Background information
- Origin: Ottawa, Ontario, Canada
- Genre: Rock
- Occupations: Audio and video archivist Record producer Legacy manager

= David Lemieux (archivist) =

Canadian audio and film archivist

David Hardy Lemieux (born November 8, 1970) is an audio and film archivist. He is a Grammy, Juno, and Gemini Award voting member. He is the audiovisual archivist and legacy manager for the Grateful Dead.

==Education and early work==
Lemieux is originally from Ottawa, Ontario, Canada, and was educated at Carleton University in Ottawa (BA in history), Concordia University in Montreal (BFA in film studies) and the University of East Anglia in Norwich, UK (MA in film archiving). Lemieux graduated from Concordia University in 1997 winning the Cinema Prize, awarded to the most outstanding student graduating in the cinema program.

Upon completion of his MA at the University of East Anglia, Lemieux worked at the National Archives of Canada (in Ottawa, Ontario, and Gatineau, Quebec) and the Royal British Columbia Museum Archives in Victoria, British Columbia.

==Grateful Dead==
He has been working as the Grateful Dead's audiovisual archivist and CD/DVD producer since September 1999. He was put in charge of the Grateful Dead's vault after the August 1999 passing of original Grateful Dead tape archivist Dick Latvala. Lemieux has produced scores of Grateful Dead CD and DVD releases since 2000, including 52 of the Dead's record-setting 66 Billboard Top 40 albums. The Dave's Picks series is titled after Lemieux. He has also produced several CD releases by Jerry Garcia.

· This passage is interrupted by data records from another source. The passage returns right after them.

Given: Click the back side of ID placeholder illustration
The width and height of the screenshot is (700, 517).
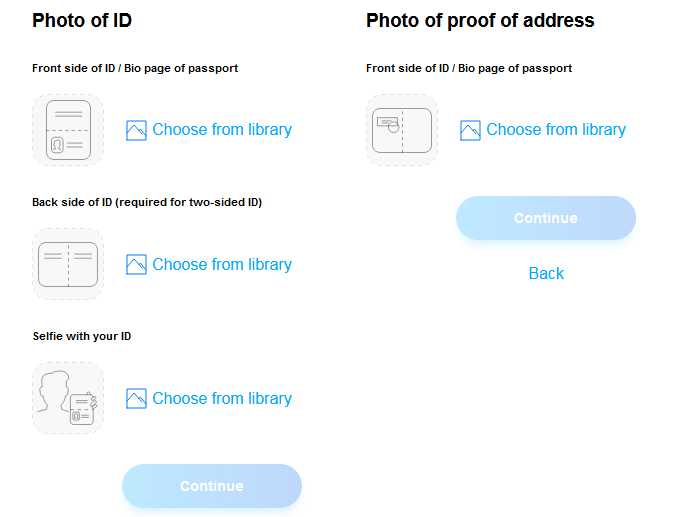Looking at the screenshot, I should (x=68, y=264).
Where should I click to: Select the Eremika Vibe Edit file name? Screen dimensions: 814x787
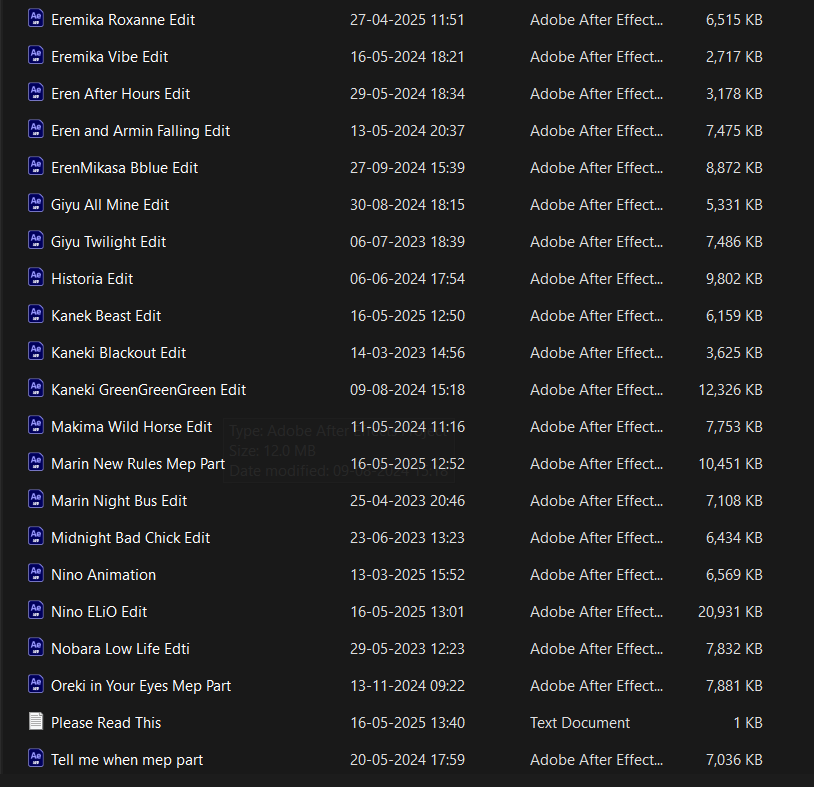tap(109, 57)
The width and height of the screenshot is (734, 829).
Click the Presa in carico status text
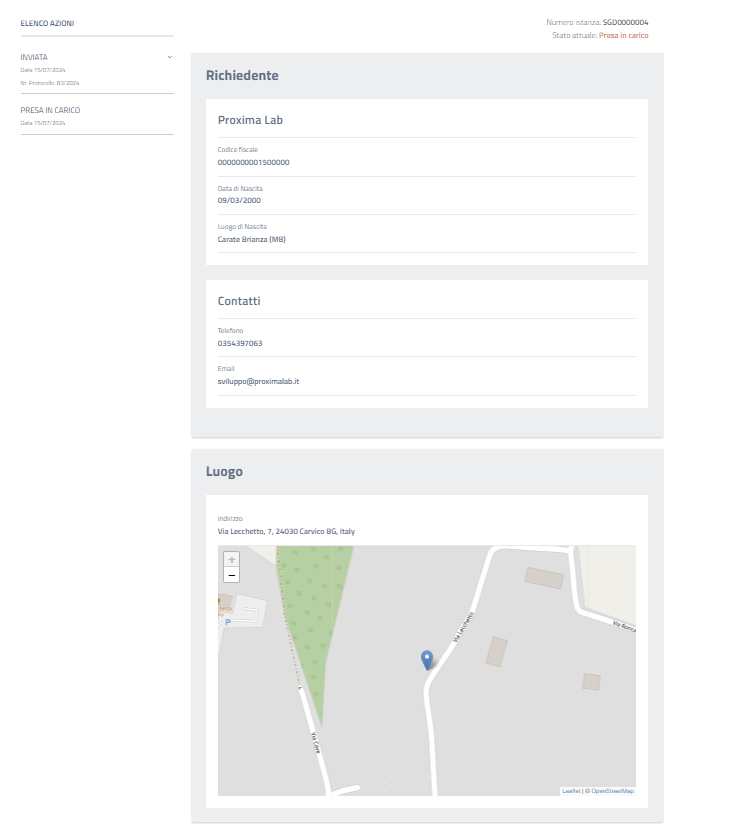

Lemieux hosts a daily radio show on The Grateful Dead Channel on SiriusXM Satellite Radio (Channel 23)/Dish Network (Channel 6023), Today in Grateful Dead History, in which he selects a segment of music from that day in the Grateful Dead's history and explains its historical context and other information relating to the selection. He has hosted and produced more than 6,400 shows since its debut in September 2007.

==Personal life==
When Lemieux turned 51 in 2021, he began running, which he had never done before in any capacity. In his first four years of competitive running from May 2022 to June 2026, Lemieux completed 10 marathons (including two World Major Marathons, the New York City Marathon in 2024 and the London Marathon in 2025), 23 half marathons, and several 10K races. Lemieux is fluent in French. He is vegan.